Commas always separate appositives from the noun of the sentence. They also directly follow the noun that they’re describing.
For example, in the sentence “My mother, the best homeschool teacher ever, taught me about appositives”, the appositive is “the best homeschool teacher ever” which describes mother.
Omitting the appositive does not change the meaning of the sentence.
Appositives serve to give further description or explanation of the noun. If they are left out of the sentence, the clause is still independent and the meaning remains the same.
For example, the sentence “Des Moines, the capital of Iowa, was originally named Fort Raccoon”. Getting rid of the appositive would keep the sentence meaning the same. The reader would just have to find out that Des Moines is the capital later in the reading or through research. The writer could also choose to leave the proper noun, Des Moines, out and leave the phrase as the subject of the sentence.
For this reason, the appositive must contain a noun in the phrase. Adjectives or verbs alone cannot serve as appositives.
In the sentence, “The child, upbeat and happy, ran to her mother”, “upbeat and happy” cannot stand alone as the subject. They are simply adjectives to describe the child, not an appositive.
Appositives can contain proper or common nouns.
The subject of a sentence may be a common noun, and the appositive may contain or be a proper noun. For example, “The capital of Nebraska, Lincoln, is the second largest city in Nebraska” has the subject “capital” and appositive, a proper noun, “Lincoln”.
On the other hand, the sentence would also work in reverse. “Lincoln, the capital of Nebraska, is the second largest city in Nebraska” contains the subject “Lincoln” and the appositive “the capital of Nebraska”.
Subjects and objects of sentences can have appositives.
It doesn’t matter where the noun is in the sentence or how it’s used; an appositive can always follow.
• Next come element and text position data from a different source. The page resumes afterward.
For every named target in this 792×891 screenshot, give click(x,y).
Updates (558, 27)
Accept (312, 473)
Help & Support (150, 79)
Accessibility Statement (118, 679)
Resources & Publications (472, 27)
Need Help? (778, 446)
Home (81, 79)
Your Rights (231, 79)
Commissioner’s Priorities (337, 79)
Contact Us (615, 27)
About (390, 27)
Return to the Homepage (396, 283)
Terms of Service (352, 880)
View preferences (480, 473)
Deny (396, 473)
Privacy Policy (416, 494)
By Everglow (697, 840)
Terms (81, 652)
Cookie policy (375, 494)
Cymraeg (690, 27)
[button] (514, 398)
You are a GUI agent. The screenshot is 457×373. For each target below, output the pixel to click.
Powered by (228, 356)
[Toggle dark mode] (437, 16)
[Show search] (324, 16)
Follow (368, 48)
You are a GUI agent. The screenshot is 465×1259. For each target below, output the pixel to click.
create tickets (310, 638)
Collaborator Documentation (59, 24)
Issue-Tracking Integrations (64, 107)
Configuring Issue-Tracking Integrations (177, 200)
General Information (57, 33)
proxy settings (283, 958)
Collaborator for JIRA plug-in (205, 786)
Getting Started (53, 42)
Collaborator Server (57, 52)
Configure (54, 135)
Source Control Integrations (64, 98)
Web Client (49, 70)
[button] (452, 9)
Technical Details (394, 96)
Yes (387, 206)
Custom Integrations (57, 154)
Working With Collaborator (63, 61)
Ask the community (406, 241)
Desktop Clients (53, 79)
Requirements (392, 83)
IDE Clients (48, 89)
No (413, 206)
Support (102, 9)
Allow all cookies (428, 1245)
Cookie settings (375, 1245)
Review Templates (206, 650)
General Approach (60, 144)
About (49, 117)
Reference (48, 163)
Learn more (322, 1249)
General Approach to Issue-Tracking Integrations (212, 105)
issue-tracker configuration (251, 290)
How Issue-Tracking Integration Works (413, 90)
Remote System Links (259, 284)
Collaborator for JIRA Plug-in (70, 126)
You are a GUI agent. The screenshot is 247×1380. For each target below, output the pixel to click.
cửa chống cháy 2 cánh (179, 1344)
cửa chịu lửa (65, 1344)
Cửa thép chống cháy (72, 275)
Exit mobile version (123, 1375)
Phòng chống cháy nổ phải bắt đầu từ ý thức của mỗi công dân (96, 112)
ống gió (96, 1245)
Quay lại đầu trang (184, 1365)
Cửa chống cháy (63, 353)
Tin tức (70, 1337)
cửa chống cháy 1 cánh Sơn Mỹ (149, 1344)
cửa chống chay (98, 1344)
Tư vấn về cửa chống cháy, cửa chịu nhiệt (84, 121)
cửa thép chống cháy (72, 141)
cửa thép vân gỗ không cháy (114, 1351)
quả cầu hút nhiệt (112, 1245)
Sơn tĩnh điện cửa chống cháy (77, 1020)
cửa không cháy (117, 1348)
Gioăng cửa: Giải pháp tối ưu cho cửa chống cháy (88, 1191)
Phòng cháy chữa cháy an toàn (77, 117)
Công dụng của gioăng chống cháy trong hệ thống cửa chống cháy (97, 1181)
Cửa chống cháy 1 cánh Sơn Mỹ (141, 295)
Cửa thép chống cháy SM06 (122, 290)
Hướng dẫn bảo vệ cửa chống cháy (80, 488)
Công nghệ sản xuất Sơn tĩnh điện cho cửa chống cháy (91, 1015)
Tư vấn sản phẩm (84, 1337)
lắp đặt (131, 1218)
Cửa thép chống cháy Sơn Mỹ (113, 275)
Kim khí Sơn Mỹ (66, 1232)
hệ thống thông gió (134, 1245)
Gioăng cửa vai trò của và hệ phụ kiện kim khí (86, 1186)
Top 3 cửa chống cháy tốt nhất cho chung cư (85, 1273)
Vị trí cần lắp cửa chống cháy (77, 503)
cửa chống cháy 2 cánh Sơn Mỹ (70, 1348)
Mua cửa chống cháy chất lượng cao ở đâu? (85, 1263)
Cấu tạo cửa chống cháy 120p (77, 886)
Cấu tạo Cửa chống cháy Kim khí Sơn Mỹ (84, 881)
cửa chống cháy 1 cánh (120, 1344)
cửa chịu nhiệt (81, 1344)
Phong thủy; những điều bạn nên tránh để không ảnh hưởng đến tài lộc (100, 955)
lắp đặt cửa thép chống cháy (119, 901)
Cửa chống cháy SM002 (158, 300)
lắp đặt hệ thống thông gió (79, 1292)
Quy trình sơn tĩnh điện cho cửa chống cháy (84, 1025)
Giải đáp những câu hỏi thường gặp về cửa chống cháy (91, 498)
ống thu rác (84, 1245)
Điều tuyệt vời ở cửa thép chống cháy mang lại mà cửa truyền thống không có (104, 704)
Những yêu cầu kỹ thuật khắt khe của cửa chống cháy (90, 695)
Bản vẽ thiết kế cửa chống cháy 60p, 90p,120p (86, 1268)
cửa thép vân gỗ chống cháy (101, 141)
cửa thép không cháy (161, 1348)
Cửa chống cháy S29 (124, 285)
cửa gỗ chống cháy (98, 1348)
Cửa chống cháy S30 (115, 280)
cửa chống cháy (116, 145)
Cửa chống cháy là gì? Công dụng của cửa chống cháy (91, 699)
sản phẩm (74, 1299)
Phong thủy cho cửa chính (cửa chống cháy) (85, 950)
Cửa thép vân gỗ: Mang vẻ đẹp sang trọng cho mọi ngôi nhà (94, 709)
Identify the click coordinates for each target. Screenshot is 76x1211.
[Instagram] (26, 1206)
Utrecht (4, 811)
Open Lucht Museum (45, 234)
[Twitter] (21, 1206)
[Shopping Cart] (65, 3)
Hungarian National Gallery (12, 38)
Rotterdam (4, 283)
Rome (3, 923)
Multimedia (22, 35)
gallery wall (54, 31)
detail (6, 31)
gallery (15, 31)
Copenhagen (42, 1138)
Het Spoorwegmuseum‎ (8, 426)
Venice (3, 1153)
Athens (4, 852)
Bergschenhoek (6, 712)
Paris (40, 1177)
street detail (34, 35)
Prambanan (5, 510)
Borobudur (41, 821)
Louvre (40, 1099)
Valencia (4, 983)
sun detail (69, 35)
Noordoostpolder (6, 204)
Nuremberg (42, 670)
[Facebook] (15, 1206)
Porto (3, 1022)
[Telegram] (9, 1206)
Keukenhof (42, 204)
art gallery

For example, the sentence, “The clown, a red-wigged silly young man, made magic balloons at the party” gives the subject “clown” an appositive. The sentence, “The clown made magic balloons, multiple inflatable animals, at the party” gives the object “balloons” an appositive.
Teaching your child proper use of appositives shouldn’t be cause for stress. In fact, once they start practicing adding appositives after nouns in their writing or recognizing them in their reading, appositives are easy to understand and identify. These tips will help your child know how to use appositives across the English and Reading curriculum.